Listeners have greater trust of information from their own community (© Story Workshop)
Listeners have greater trust of information from their own community
© Story Workshop

"Knowledge is like fire; you get it from your neighbour," explains Malawian radio producer Gladson Makowa, based in Blantyre. He should know; his radio programme, Mwana Alirenji, is the only media programme in the country to provide a national forum for dialogue amongst ordinary smallscale farmers, encouraging thousands to become food secure by listening to each other.

In a country where, on average, around 100 people inhabit a single square kilometre of land and three quarters of the population are dependent on agriculture, intensive farming methods have led to severe soil degradation. Yet hardly anywhere are ingenious local initiatives to combat these challenges rewarded and talked about; with illiteracy rates at almost 30 per cent, radio has proved to be an ideal medium for that purpose.

Farmer to farmer

Aired weekly on Malawi's national broadcasting station, Mwana Alirenji is a Malawian proverb meaning: "There is nothing a child can cry for when food is plenteous." With funding support provided by the European Union, the programme is produced by an NGO called Story Workshop, which Gladson runs, and which matches messages to media by using a range of communication formats, including theatre and holding festivals. A wide range of topics is explored, from nutrition and the impact of HIV/AIDS on agriculture to appropriate technologies, crop diversification and food preservation and marketing. "There are generally good ideas in one community but people in another community may have never heard of them," says Gladson. "We focus on problems and solutions as farmers see them, and steer the dialogue towards soil, forest, land, water and long-term management of wildlife," he says.

Despite its focus on intensive agriculture, the programme features step-by-step advice on sustainable farming methods, which protect the environment while maximising production on small farming plots. Examples are making low-energy briquettes from sawdust collected at lumber mills instead of chopping down trees for charcoal, and utilising sloped land by planting nutrient-rich trees, such as Gliricidia fabaceae.

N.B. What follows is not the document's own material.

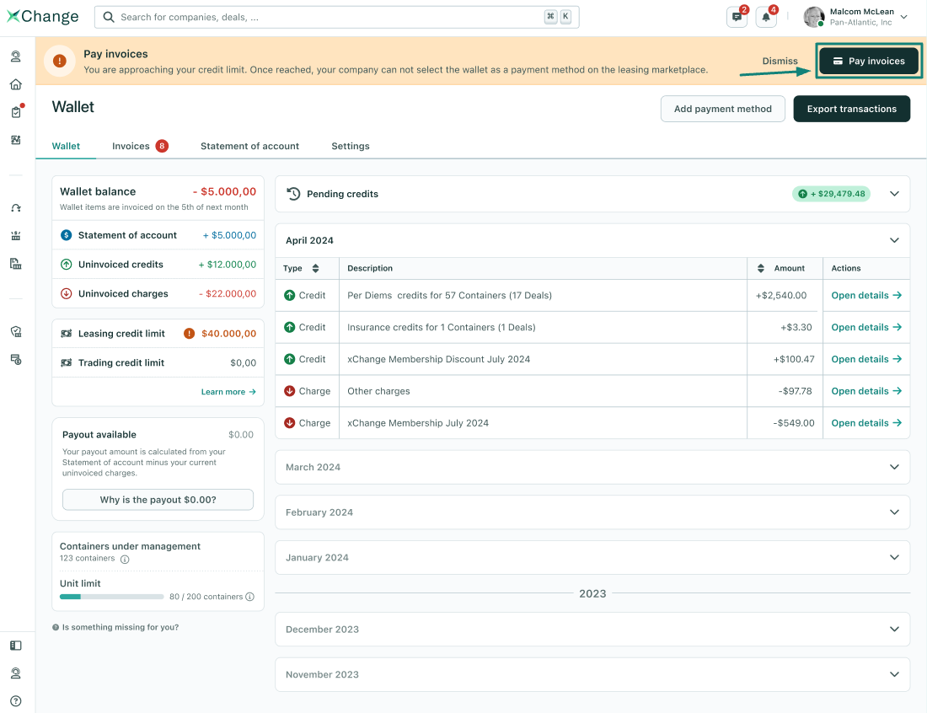927x713 pixels.
Task: Click the Pay invoices button
Action: pos(868,62)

Songs, dramas, poems and competitions add entertainment to the programme (© Story Workshop)
Songs, dramas, poems and competitions add entertainment to the programme
© Story Workshop

In the spotlight

Fifty-four year old Martha Matumbo from Balaka district in the south of Malawi is an example of the programme's success. After struggling to get a coupon for subsidised fertiliser, she heard about manure making on Mwana Alirenji and came up with her own recipe: called Matumbo 9 manure, it's made from chicken or goat dung. With it, she has increased her harvest to over 100 50kg bags from a 2.13 hectare field, and trained six other farmers in manure making.

Hastings Jalavuka Msiska in the northern region of Malawi had long suffered with poor soils on his farm when he heard an episode on Mwana Alirenji about agroforestry. Since then he has planted Sesbania sesban, the leaves of which can be composted to restore soil fertility, and has rotated crops such as groundnuts, sweet potato and beans with maize to replenish the depleted soils. "I think the best way to replenish soil fertility is to plant trees and leguminous crops. Once fertility is back you will always achieve what you need in life," he notes in a letter to the programme.

The programme is popular because it utilises a colourful mix of entertainment and education through radio dramas, poems, competitions and recipe tips. It also encourages feedback, putting listeners in the spotlight: as well as featuring farmers struggling with problems that most will identify with, it champions those who have effectively dealt with challenges in their gardens, using their own initiative.

Taking up the challenge

Radio listening club members are interviewed to find out what they tried after listening to the programme (© Pius Sawa)
Radio listening club members are interviewed to find out what they tried after listening to the programme
© Pius Sawa

With high broadcasting charges, the main problem encountered by Story Workshop has been getting Mwana Alirenji aired on other stations across Malawi. Also, while the majority of farmers are happy to share information with their neighbours, there are those who will only part with it for a fee. Nevertheless, the programme has a good following and a wealth of technical expertise to share, and was instrumental in persuading the Ministry of Agriculture to train its own extension workers in mushroom growing, furrow irrigation and low input technologies including water harvesting and manure making.

In the future, it is hoped that the programme will partner with Lilongwe-based Bunda Agricultural College to publicise their research in an interactive way. There is also the ambition to partner with donor organisations to introduce technology discussed on the programmes, such as borehole installation.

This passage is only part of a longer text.